> **WHAT YOU NEED TO DO**
Give back every entry below, exactly as written.

^^^^

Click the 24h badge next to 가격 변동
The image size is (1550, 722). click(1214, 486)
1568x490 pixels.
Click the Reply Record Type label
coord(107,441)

^^^^

> **EXERCISE OUTPUT**
Click the 24h badge next to 가격 변동
The image size is (1550, 722). click(1214, 486)
1568x490 pixels.
Click the Reply Record Type label
coord(107,441)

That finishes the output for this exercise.